At the end of March 2013, Wipro spun off its non-IT related operations, including consumer products and lighting solutions. At the same time, the company increased its capacity in areas such as cloud, analytics, mobility and sensors though a number of acquisitions, including the $32m purchase of Promax Applications Group, an Australian trade promotions consultancy, and the $150m purchase of the oil and gas consulting division of SAIC, a New York-based technology firm. In June 2013, the company also invested $5m in Axeda, the US-based provider of machine-to-machine connection solutions.

Wipro's latest quarterly results published in January 2014 suggest that these moves have been paying off, with the company's IT services revenue up 6.4% year on year, and customer satisfaction scores, between April and June of 2013, rising 11% year on year.

Is that enough to conclude that Wipro's problems are over?
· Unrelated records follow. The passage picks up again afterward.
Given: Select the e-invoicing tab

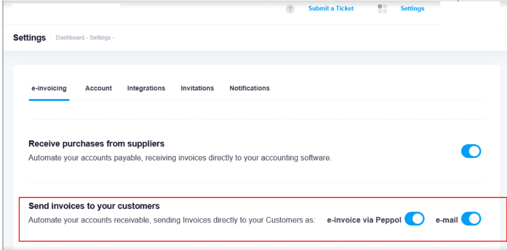Looking at the screenshot, I should point(49,88).
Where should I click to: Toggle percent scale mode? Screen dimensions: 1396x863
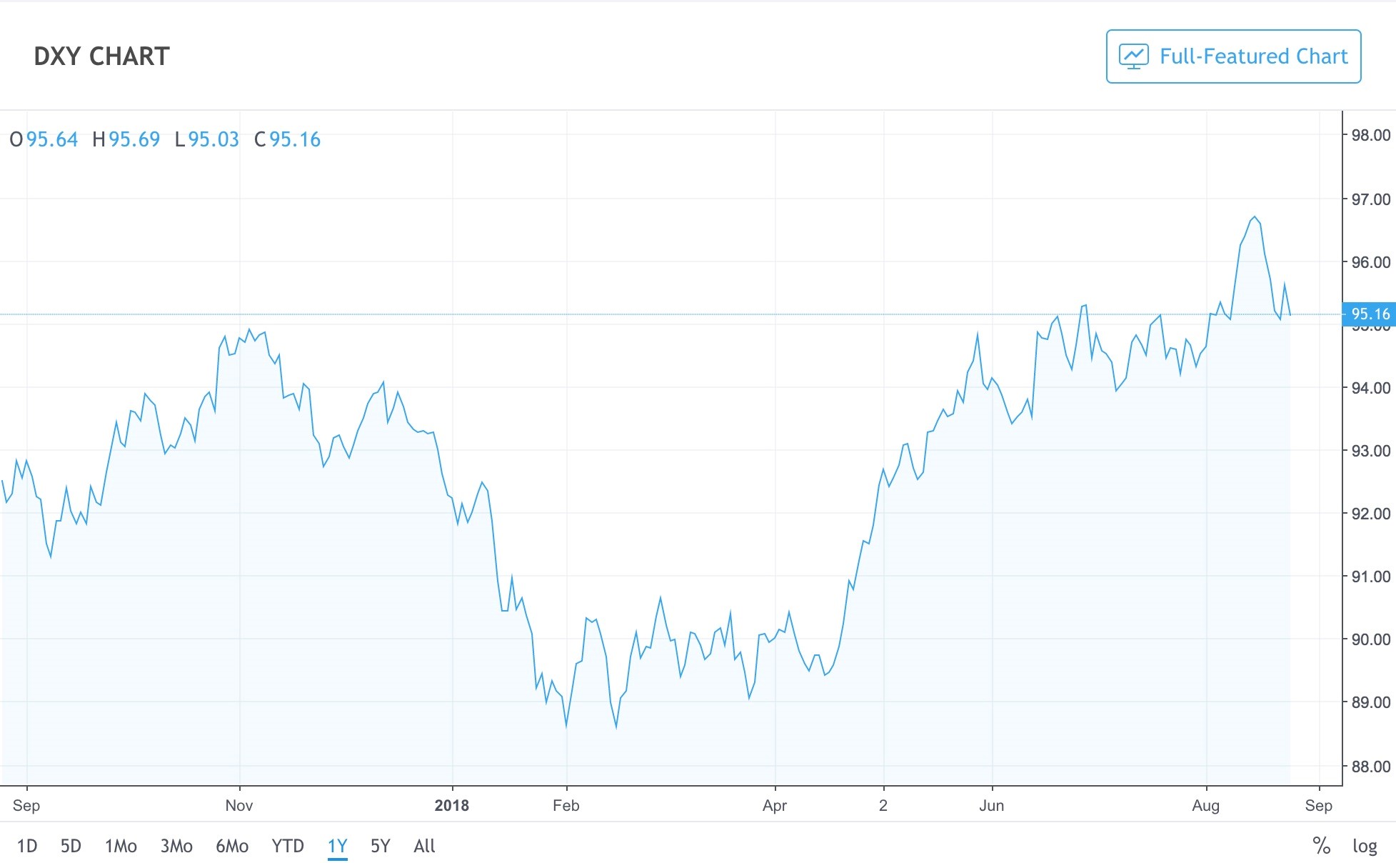pos(1321,846)
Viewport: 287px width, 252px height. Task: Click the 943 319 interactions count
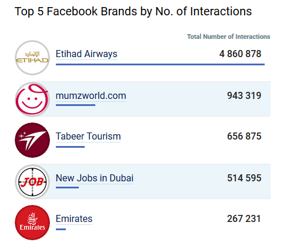tap(244, 96)
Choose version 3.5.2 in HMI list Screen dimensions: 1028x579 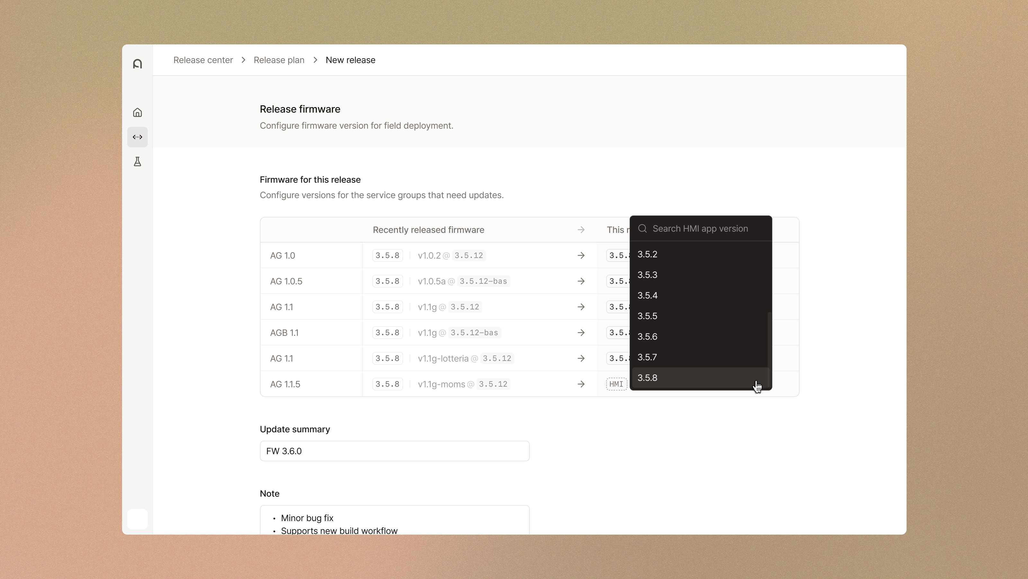(x=647, y=254)
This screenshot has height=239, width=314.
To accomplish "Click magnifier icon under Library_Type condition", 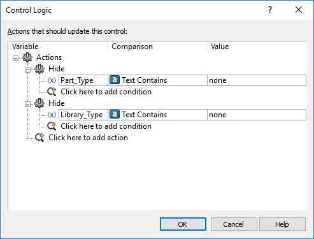I will pos(52,126).
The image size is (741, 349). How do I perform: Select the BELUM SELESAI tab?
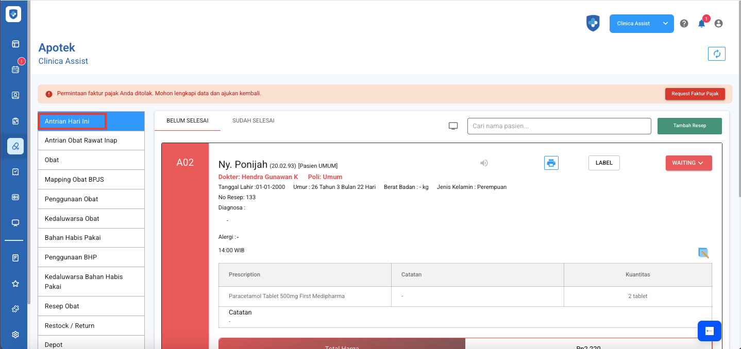coord(187,121)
Not according to Anthony Miller, managing partner at UK IT research boutique TechMarketView. “Wipro went two full years without double-digit growth,” he says. “All major Indian IT companies lost their mojo following the crisis, and I do not expect them to grow at the pre-crisis pace, but Wipro is growing the slowest of all majors.”

Mr Miller cites frequent changes in the company's top management positions as one of the main reasons why Wipro is still under performing. Does that mean that the change at the very top of the company is in the offing too? “When a CEO goes for two years without a visible turnaround, you have got to start asking questions,” says Mr Miller. Despite implementing a new structure and a new approach to foreign expansion, it might be too early for Wipro's management to be opening the celebratory champagne.